● **TEKS YANG DITAMPILKAN**:
····················

Sampai di depan Favenumbu


Kami langsung disambut oleh warga. Dengan taktis kami bertanya dimana rumah Pak Kepala Kampung, disanalah kami duduk-duduk sambil rehat sejenak. Warga mengerumuni kami bak ingin tahu sebenarnya siapakah kami, apa tujuan kami, mungkin bahkan mengapa kami membawa Babinsa. Seperti biasa kami membagikan permen untuk anak-anak kecil sebagai tanda persahabatan. Tak ketinggalan mace dorang pun ikut merasakan permen. Kami mengutarakan niat kami dengan jelas. Ucap Pak Kepala Kampung,

"Kalau mau begitu, nanti sore silahkan bapak dan ibu berbicara di lapangan, agar warga mendengar dan bisa menilai"
"Untuk saat ini silahkan bapak dan ibu istirahat, pasti cape toh jalan jauh kemari?"

Pak Andreas Kri yang memakai topi hitam. (trivia: Pace kedua dari kanan memiliki rokok daun di telinganya)


Kami berunding terlebih dahulu dengan para Babinsa untuk merencanakan pertemuan di lapangan nanti sore. Kata Pak Basmin,

"Nanti ngomong saja seadanya, setulusnya. Saya yakin kalau niat kita baik tidak akan dipersulit".

Setelah berunding kami semua terkapar tidur siang.

Pukul 15.00 WIT, kami bergerak ke lapangan.

Tapi memang budayanya orang Indonesia itu punya jam karet, padahal mereka sendiri yang bilang jam 3, mereka sendiri yang malah terlambat. Tidak di Jawa, di Sumatera, sekarang di Papua juga begitu. Sekitar 20 menit kami menunggu, kami duduk di kursi-kursi merah, moderator pun membuka forum, beliau memperkenalkan diri, membacakan mata acara yang terdiri dari

1) Sambutan Kepala Kampung,
2) Permintaan Warga,
3) Penyampaian niat dan tujuan tim survei.

Pertama, Pak Kepala Kampung (mungkin hanya dia pejabat yang saya ingat namanya) Andreas Kri, menyampaikan kata sambutan. Dia mengaku,

Pak Andreas (hijau) memberi sambutan.

"Dengan segala keterbatasan saya dalam berbahasa Indonesia, dengan segala keterbatasan kami, inilah Favenumbu. Kampung yang ada di perbatasan RI-PNG" inilah kalimat yang paling terngiang di telinga saya.

Kedua, permintaan warga. Hal ini disampaikan oleh moderator. Permintaan pertama adalah akses jalan. "Dengan adanya akses jalan maka kami dapat menjual hasil kebun kami ke kota dengan lebih mudah". Yang kedua, adalah listrik. Yang ketiga, adalah guru. Karena anak-anak sudah tidak sekolah satu bulan lebih karena gurunya kabur.

····················

● **DATA YANG DIBERIKAN**:
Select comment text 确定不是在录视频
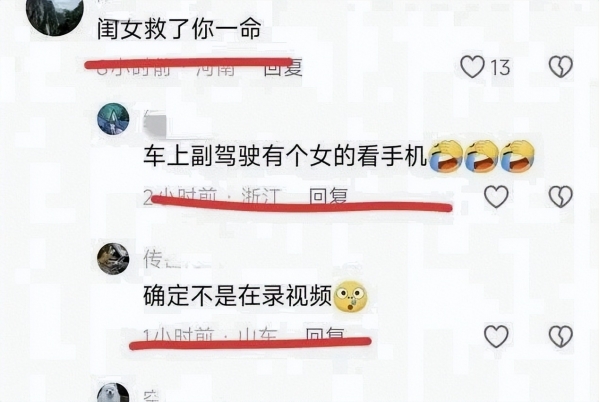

····················

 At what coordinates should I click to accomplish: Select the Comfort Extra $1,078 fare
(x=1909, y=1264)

····················

● **PERMINTAAN TERTULIS 1**: Menurut teks tentang Favenumbu, apa permintaan pertama warga?
● **PERMINTAAN TERTULIS 2**: Tulis ulang bagian teks tentang Favenumbu yang dimulai dengan "Kami langsung disambut" dan berlanjut hingga "daun di telinganya)", lalu tukar "permen" dengan "kue".

● **JAWABAN BENAR 1**: Akses jalan.

● **JAWABAN BENAR 2**:
Kami langsung disambut oleh warga. Dengan taktis kami bertanya dimana rumah Pak Kepala Kampung, disanalah kami duduk-duduk sambil rehat sejenak. Warga mengerumuni kami bak ingin tahu sebenarnya siapakah kami, apa tujuan kami, mungkin bahkan mengapa kami membawa Babinsa. Seperti biasa kami membagikan kue untuk anak-anak kecil sebagai tanda persahabatan. Tak ketinggalan mace dorang pun ikut merasakan kue. Kami mengutarakan niat kami dengan jelas. Ucap Pak Kepala Kampung,

"Kalau mau begitu, nanti sore silahkan bapak dan ibu berbicara di lapangan, agar warga mendengar dan bisa menilai"
"Untuk saat ini silahkan bapak dan ibu istirahat, pasti cape toh jalan jauh kemari?"

Pak Andreas Kri yang memakai topi hitam. (trivia: Pace kedua dari kanan memiliki rokok daun di telinganya)